Decades of industrial offshoring and an adversarial approach to domestic mining have created an alarming vulnerability that Beijing and Moscow are all too happy to exploit. Of the 50 minerals the U.S. government deems critical, China is the leading supplier of more than half. Add in Russia, and the unnerving reality is that the irreplaceable building blocks of the nation’s industrial capacity are dominated by our chief geopolitical adversaries.

In the last year, China imposed export restrictions on a growing list of metals we have little current capacity to produce. These restrictions have been used to influence trade negotiations or as retaliation against U.S. efforts to combat unfair Chinese trade practices. Make no mistake, China is using its control of mineral supply chains to influence far more than trade.

China’s latest export restrictions came on antimony, a metal essential to various technologies but most notably weapons systems. Antimony is used to produce more than 300 munitions. Beijing now boasts it controls critical pieces of our military-industrial base.

Congress and the administration are increasingly aware of the threat posed by our astonishing reliance on Chinese and Russian minerals. While some steps have been taken to confront the challenge — such as loans, grants and tax credits extended to domestic mining and minerals processing projects — our efforts remain woefully uncoordinated and constitute a fraction of what’s needed.

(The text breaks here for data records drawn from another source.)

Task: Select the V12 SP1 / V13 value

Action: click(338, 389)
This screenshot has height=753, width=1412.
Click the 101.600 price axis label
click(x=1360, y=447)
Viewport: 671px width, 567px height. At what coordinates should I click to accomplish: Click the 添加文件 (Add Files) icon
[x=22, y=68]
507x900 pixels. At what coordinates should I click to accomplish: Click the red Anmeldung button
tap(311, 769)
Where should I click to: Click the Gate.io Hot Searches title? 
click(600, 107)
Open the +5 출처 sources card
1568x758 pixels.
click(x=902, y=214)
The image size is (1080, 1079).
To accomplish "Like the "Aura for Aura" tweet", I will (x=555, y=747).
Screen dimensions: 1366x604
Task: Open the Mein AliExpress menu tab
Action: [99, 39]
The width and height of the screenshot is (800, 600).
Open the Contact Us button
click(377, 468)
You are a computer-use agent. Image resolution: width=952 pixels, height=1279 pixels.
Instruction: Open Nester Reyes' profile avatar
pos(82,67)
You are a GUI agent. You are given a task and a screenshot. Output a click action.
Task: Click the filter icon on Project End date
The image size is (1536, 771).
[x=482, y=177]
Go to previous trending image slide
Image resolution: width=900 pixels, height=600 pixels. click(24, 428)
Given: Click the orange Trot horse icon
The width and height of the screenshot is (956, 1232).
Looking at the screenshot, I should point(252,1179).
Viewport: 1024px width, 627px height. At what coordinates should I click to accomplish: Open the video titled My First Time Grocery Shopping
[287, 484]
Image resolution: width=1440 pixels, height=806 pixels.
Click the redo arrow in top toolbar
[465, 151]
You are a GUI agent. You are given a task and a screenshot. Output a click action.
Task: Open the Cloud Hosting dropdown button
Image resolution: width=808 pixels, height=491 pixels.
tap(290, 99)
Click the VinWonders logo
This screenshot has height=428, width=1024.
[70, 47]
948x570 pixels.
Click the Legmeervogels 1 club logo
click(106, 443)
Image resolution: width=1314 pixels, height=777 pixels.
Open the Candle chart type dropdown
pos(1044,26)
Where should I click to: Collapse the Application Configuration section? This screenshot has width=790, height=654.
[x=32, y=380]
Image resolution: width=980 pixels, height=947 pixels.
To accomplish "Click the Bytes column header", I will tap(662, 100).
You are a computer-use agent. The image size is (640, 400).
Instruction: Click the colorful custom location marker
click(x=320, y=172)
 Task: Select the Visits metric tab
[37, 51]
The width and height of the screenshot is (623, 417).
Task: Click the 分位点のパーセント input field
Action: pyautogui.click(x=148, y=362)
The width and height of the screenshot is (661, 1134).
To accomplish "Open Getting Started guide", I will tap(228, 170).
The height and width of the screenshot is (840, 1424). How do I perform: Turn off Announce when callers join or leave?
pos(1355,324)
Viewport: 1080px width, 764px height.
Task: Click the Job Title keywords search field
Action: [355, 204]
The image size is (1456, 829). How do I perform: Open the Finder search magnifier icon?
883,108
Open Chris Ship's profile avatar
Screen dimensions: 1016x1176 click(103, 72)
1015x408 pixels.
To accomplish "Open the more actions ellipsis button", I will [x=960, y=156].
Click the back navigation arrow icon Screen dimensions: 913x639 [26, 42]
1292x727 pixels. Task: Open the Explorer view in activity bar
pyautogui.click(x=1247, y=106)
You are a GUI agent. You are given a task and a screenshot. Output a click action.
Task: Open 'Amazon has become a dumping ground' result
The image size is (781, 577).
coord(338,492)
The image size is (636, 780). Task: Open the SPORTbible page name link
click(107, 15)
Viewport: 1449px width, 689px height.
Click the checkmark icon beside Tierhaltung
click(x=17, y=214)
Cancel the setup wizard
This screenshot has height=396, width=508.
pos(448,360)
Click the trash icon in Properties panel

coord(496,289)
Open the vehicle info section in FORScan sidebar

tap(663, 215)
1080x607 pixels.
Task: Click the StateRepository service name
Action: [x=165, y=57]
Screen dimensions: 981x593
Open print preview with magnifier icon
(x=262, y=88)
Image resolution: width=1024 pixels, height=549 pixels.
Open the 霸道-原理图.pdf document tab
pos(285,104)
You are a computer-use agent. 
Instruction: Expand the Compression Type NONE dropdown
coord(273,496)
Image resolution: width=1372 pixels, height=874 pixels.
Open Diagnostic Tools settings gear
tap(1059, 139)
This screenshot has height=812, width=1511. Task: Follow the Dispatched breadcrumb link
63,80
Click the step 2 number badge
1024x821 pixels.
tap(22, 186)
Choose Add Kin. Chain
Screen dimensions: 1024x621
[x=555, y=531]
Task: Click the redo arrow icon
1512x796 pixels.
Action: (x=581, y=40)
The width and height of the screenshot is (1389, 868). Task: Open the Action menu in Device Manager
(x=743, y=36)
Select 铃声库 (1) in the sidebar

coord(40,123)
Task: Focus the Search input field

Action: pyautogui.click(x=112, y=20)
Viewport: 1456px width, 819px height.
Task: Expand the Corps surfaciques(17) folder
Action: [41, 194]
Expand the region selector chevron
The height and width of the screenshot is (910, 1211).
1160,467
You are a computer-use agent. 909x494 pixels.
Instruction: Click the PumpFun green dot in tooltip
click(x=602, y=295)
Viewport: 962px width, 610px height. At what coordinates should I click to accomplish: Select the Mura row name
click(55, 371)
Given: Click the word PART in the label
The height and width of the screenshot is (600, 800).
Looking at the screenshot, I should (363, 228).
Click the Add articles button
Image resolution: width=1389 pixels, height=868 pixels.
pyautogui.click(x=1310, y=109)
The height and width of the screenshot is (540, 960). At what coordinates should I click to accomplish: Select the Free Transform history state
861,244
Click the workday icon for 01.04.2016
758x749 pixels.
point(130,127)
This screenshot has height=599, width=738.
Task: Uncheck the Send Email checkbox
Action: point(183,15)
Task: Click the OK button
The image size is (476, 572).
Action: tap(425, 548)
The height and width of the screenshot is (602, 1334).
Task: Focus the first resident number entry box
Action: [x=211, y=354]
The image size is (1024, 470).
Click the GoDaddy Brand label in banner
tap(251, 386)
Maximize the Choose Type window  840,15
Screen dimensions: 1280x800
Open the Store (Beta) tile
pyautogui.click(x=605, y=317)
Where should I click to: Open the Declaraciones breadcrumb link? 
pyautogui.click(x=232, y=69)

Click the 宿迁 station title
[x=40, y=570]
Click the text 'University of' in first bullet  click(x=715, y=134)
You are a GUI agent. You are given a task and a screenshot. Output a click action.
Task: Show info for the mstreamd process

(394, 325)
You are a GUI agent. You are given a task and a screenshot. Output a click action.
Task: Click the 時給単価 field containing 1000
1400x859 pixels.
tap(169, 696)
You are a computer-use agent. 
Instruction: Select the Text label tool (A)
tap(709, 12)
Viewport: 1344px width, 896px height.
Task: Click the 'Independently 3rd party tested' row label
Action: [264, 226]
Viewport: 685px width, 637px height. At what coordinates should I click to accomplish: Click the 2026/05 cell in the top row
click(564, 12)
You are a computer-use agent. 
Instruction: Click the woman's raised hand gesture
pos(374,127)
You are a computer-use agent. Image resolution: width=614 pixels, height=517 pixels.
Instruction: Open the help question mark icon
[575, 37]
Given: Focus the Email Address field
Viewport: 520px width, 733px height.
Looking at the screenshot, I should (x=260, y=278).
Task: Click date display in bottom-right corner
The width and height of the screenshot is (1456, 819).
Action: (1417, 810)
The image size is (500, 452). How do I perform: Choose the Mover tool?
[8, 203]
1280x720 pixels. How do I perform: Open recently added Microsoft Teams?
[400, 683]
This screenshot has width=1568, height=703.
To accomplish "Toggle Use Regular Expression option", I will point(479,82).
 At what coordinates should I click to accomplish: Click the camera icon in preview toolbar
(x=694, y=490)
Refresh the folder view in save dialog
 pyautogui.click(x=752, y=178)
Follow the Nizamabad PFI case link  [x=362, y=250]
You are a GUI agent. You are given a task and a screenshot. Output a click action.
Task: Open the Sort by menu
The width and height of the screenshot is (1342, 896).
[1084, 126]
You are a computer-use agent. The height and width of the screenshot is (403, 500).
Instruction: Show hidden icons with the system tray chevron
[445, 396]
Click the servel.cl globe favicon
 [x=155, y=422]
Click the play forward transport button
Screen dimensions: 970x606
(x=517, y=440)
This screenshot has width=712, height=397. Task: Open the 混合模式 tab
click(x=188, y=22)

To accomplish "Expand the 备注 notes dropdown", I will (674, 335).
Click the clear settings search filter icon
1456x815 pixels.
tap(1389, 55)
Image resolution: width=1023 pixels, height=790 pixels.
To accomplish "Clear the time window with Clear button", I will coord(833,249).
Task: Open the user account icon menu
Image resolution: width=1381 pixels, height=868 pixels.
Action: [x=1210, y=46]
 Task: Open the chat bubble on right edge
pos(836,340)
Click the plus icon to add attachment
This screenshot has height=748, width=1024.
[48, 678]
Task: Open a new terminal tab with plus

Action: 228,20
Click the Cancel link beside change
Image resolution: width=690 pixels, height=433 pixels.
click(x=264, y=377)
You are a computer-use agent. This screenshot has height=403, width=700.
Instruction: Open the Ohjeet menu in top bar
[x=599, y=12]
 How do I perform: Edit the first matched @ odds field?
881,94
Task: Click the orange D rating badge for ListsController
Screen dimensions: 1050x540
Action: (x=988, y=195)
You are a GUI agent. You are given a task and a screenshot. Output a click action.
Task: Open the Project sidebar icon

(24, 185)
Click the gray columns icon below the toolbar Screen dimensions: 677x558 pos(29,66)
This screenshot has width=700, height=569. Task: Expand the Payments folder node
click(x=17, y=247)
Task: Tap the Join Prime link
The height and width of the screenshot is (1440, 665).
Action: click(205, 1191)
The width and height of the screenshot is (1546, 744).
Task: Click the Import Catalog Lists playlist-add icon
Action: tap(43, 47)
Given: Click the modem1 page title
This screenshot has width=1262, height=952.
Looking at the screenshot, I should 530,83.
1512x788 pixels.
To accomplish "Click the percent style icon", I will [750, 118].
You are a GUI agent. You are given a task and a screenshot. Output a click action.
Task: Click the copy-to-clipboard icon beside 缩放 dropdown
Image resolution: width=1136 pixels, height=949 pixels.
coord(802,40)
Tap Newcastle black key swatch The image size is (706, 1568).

We’re trying to dig ourselves out of a deep hole with one arm tied behind our back. Not only does our broken domestic mine-permitting system remain an enormous hurdle but Congress has provided limited support to domestic producers, which isn’t even being implemented as intended.

Consider the 45X advanced manufacturing tax credit, passed by Congress as part of the Inflation Reduction Act, intending to include support for domestic mining and materials processing to help level the playing field against overseas producers. The Treasury Department and the Internal Revenue Service have interpreted the credit differently, excluding mineral production and processing.

Congress — including the senators who wrote the law expanding the credit — are livid. And they should be. While the Treasury drags its feet — currently taking additional comment on how the credit should be interpreted — U.S. producers drown under Chinese and Russian market manipulation.

As we dither, Chinese and Russian producers, using government-backed financing and labor and environmental standards that pale compared to ours, flood the marketplace with cheap minerals to keep Western producers from establishing alternative supply chains.

In September, Sibanye-Stillwater, a palladium producer in Montana, announced it would lay off hundreds of employees in November, citing “Russian dumping,” and — you guessed it — failure to extend the 45X tax credit to mineral production.

At the time we need a smart policy more than ever to secure our mineral supply chains, our policy failures directly aid Chinese and Russian efforts to corner mineral markets. That’s an outrage.  

Mine-permitting reform and proper implementation of the 45X tax credit aren’t cure-alls for the scale of our minerals crisis, but they can get us on the right track. They’re also common sense. It’s past time we make them a reality.